By Buddy Early, July 2020 Issue.

Not even the most inventive Hollywood minds could script a three-and-a-half year run like we’ve had. Sure, individually the phenomena of 2017-present would seem very plausible; but all of them together? It’s all too much. Nobody would actually believe it. Even I — someone who has at times been accused of having a wild imagination — could not have conjured up the current state of our nation.

Someone asked me recently what I might have thought the world would be like in 2020. I couldn’t say. They asked me what I had envisioned the world would be like in 2010. I couldn’t speak on that, either. 2000? No dice. The truth is I have never looked to the future and thought about whether society’s ills would be cured; when I have thought about the future, it was always a fantasy of what my life would be like.

As a teenager in the 1980s, I invented a storyline of my perfect life 20-30 years in the future. Basically, I fantasized about a life where I was a journalism professor living in Chapel Hill, North Carolina. (I’ve never been there, but it seemed like as good a place as any.) My family and I lived a few blocks from campus, to which I’d bike in my faded jeans and coat with patches on the sleeves. Our house was large and tastefully decorated, and seemingly had a “fourth wall” like on all the sitcoms of my youth. And, also like those sitcoms, all the rooms were larger than any room in any house had a right to be, and there was a back staircase to the second level right in the corner of the kitchen.

I was father to four children (three daughters and a son.) All of them had brown hair and blue eyes, like me, except the oldest daughter, who was either mixed race or Pacific Islander. I can’t explain this, only to say that in this scenario I am married to a woman and had sex with her at least four times … so it doesn’t have to make sense.  And since I’ve broached the topic, I didn’t imagine what my wife would look like, or what profession she worked, or where she was from or whether we loved each other. I suppose that part was telling.

In this imagination of my idyllic future I did not create a world in which racism was a thing of the past, diseases had been eradicated, everyone was afforded equal rights and opportunities, and people basically cared about each other. Call it naiveté or blissful ignorance, but in my make-believe future the world was obviously a perfect place, so I didn’t waste my energy focusing on those particulars.

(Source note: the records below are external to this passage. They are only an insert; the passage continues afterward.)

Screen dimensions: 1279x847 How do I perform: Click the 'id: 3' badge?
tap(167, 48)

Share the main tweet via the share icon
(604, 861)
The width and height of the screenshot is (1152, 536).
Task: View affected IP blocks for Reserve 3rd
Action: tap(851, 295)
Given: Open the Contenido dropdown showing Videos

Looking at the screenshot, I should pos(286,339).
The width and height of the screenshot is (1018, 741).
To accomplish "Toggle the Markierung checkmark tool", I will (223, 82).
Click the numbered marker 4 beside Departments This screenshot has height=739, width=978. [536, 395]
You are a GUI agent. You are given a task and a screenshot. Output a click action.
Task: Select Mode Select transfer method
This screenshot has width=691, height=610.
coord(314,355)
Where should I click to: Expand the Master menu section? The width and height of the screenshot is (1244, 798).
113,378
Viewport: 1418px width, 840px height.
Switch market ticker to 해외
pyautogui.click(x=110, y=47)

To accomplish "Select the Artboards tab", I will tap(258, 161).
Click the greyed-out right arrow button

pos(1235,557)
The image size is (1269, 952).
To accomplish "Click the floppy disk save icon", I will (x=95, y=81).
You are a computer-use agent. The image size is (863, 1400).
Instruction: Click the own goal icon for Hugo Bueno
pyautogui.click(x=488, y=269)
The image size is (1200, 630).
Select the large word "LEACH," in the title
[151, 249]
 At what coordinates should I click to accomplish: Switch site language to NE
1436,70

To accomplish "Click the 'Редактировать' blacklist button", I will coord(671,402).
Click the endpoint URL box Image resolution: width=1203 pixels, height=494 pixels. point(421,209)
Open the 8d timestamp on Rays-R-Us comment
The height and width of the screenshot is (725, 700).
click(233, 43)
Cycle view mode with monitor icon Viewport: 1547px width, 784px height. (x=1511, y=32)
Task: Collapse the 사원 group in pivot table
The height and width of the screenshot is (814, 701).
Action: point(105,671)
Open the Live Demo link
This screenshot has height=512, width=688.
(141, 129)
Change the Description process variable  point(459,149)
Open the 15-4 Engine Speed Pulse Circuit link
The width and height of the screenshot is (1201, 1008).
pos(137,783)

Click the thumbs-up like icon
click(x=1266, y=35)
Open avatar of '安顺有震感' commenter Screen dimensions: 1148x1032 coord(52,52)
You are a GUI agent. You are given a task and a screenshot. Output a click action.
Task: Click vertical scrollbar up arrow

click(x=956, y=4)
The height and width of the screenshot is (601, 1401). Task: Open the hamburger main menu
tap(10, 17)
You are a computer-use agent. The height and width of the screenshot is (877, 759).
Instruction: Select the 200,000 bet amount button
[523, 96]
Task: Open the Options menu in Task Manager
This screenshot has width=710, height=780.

Cut to 2020. As I write this during a worldwide pandemic and shortly after another incident of a cop killing a black American, with riots happening in cities across the country, not to mention Donald Trump continuing his attack on decency, it is clear just how much my view of a perfect — or even better — world could not have been more inaccurate.

Essentially, we’re a fucking mess. As this critical presidential election approaches I find myself unable to conclude which reprehensible aspect of our country is themost reprehensible. Is it our willingness to accept mass shootings at schools, churches, mall and nightclubs, all because we believe the right to own an assault rifle is sacred? Is it our treatment of women, including letting their rapists walk free and supporting unlawful legislation to keep them from having control over their own bodies? Is it our tolerance of racism by accepting and allowing cops to murder people of color for sport? Or is it our endorsement of an economic system that rewards greed and cheating, and has created the largest income disparity in more than a century?

I can’t choose. Each of these reprehensible realities is an example of how the U.S. needs a reset. We’ve lost our way and need a complete overhaul of our values.

In trying to make sense of this mess of a country, I can’t help but wonder if that naiveté and/or blissful ignorance is partially responsible. Did I do enough in the last three decades to improve and secure the rights and safety of other people besides myself and my community? Did I speak out every time there was injustice? Did I look beyond myself to try to see things from the perspective of someone in crisis? Did I care enough about my fellow Americans?

The correct response isn’t to tell me, sure, you did all those things the best you could. The correct response is to ask yourself: did you?